§ Your instructions
Return each entry below exactly. Skip the images.

§ Data shown
•••

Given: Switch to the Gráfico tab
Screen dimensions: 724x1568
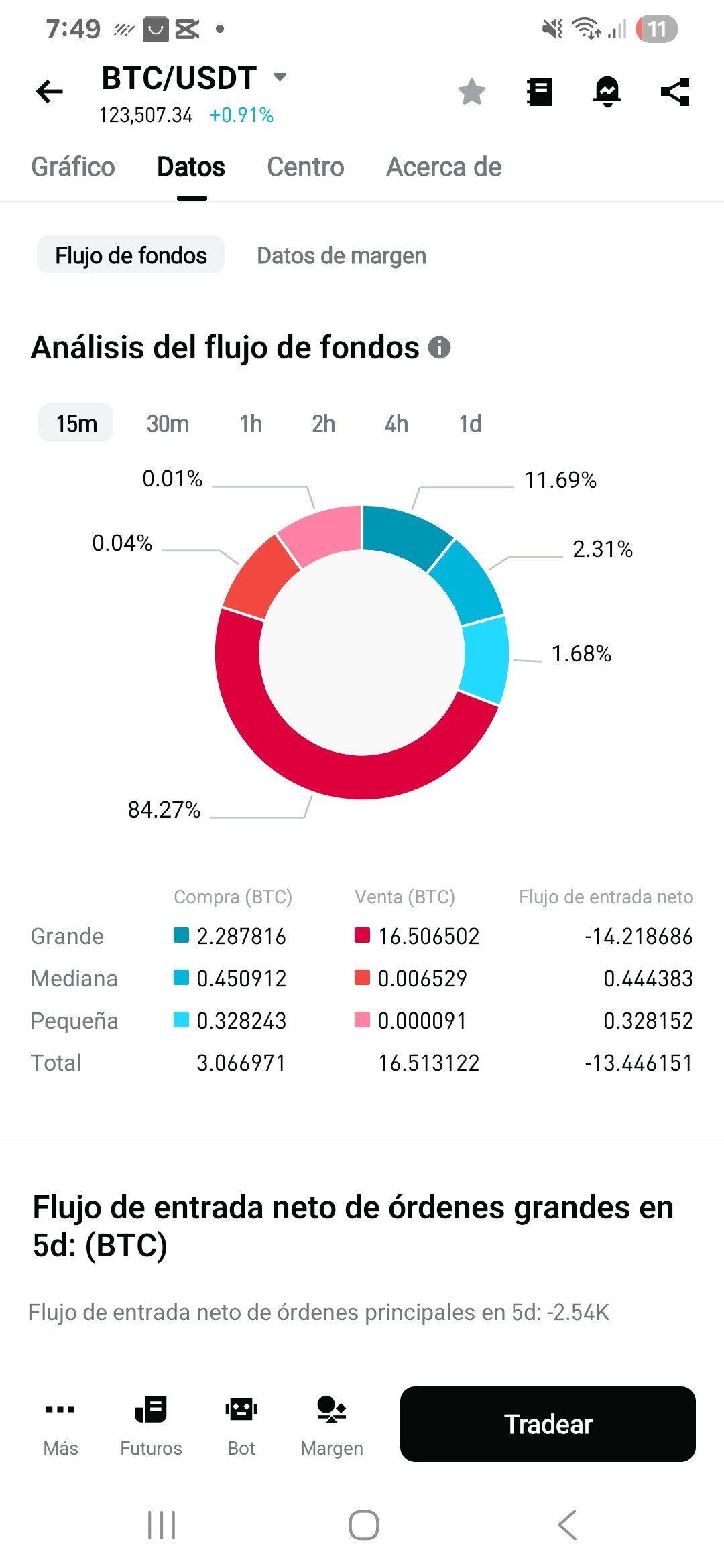Looking at the screenshot, I should (73, 167).
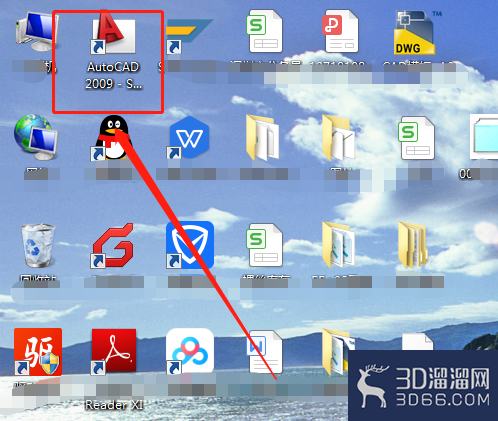
Task: Open the rightmost folder in third row
Action: tap(413, 245)
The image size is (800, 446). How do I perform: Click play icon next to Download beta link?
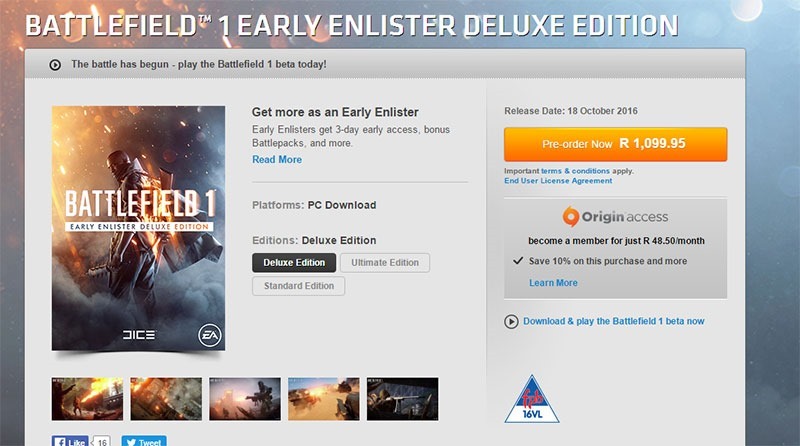point(511,321)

•••

§ Solution to the problem
Given: Switch to the Gráfico tab
Screen dimensions: 724x1568
Looking at the screenshot, I should (73, 167).
Task: Open the rightmost folder in third row
Action: tap(413, 245)
The image size is (800, 446). How do I perform: Click play icon next to Download beta link?
point(511,321)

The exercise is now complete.